Luis Arias doesn’t see Daniel Jacobs the way most boxing observers view the hard-hitting middleweight from Brooklyn.

Milwaukee’s Arias doesn’t think the man he’ll face November 11 is an elite middleweight. And Arias definitely doesn’t consider Jacobs a legitimate former middleweight champion.

“I do feel like he’s overrated,” Arias said during a conference Friday to promote their fight. “I just feel like Danny Jacobs has a lot of things in his story that makes him a lot better. He comes from a big city. He comes from New York. You know, the amount of media and amount of attention anyone from New York gets compared to everyone else around the United States is different. He’s always had just a big name. But if you really go and look at his record, you know, I don’t see anybody that he’s beat.”

Arias also made reference to Jacobs winning the WBA world middleweight title by beating Australia’s Jarrod Fletcher in August 2014. That shouldn’t really count, according to Arias, because everyone knows Gennady Golovkin has long been the WBA’s real middleweight champion.

“Eddie mentioned him adding another world title, but realistically he never was a world champion,” Arias said, referring to Eddie Hearn, Jacobs’ new promoter. “Everyone knows the WBA has two world champions in the same weight class, and that’s not even right. There should only be one world champion per weight class. So he’s had two opportunities to be a world champion, and he didn’t win. He’s shown plenty of flaws in his game, he’s been down plenty, he’s been hurt plenty and I don’t see a lot of tough fights. And the tough fights that I’ve seen, you know, he lost.”
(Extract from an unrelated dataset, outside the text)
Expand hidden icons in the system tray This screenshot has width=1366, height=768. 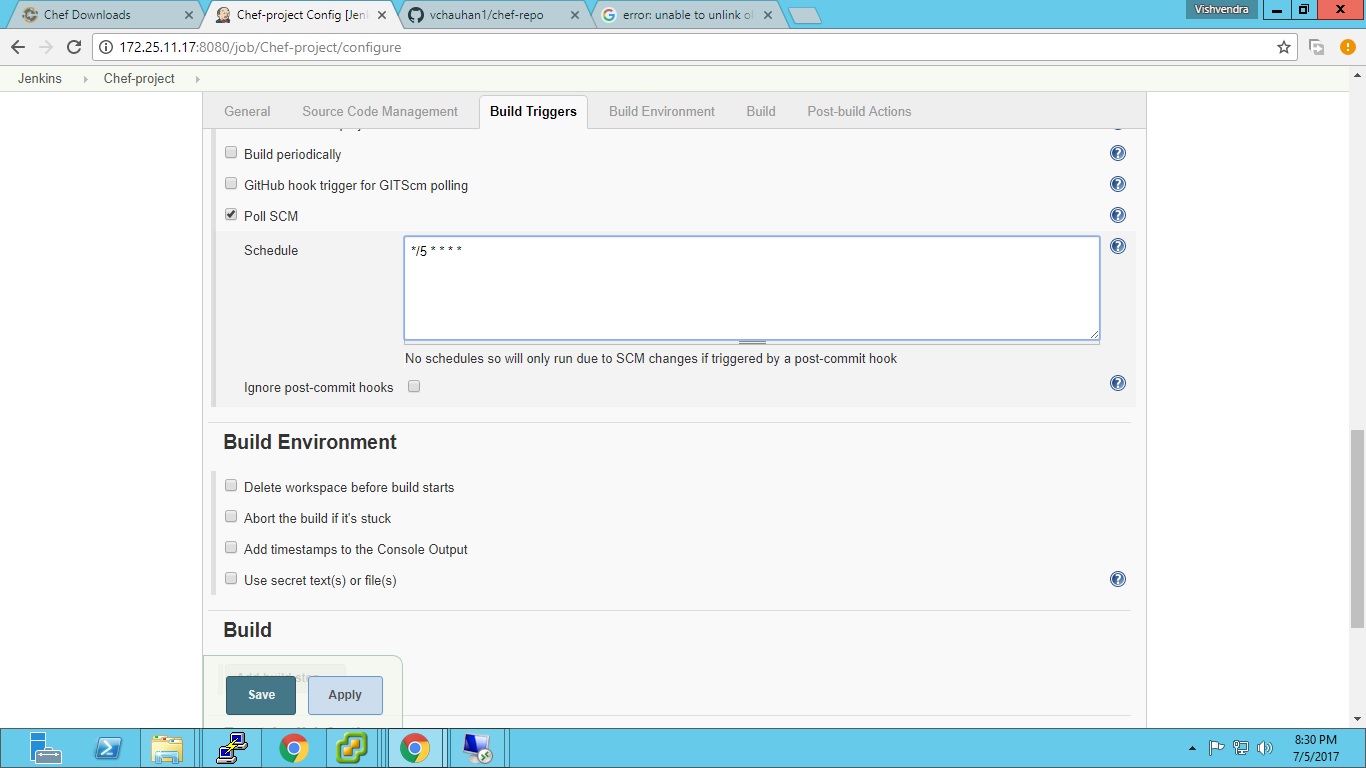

The 30-year-old Jacobs (32-2, 29 KOs) lost his last fight for Golovkin’s middleweight titles by unanimous decision, but gained respect worldwide for getting up from a fourth-round knockdown and giving Golovkin arguably the most difficult fight of his career March 18 at Madison Square Garden. Former WBO champion Dmitry Pirog stopped Jacobs in the fifth round of Jacobs’ first middleweight title fight in July 2010.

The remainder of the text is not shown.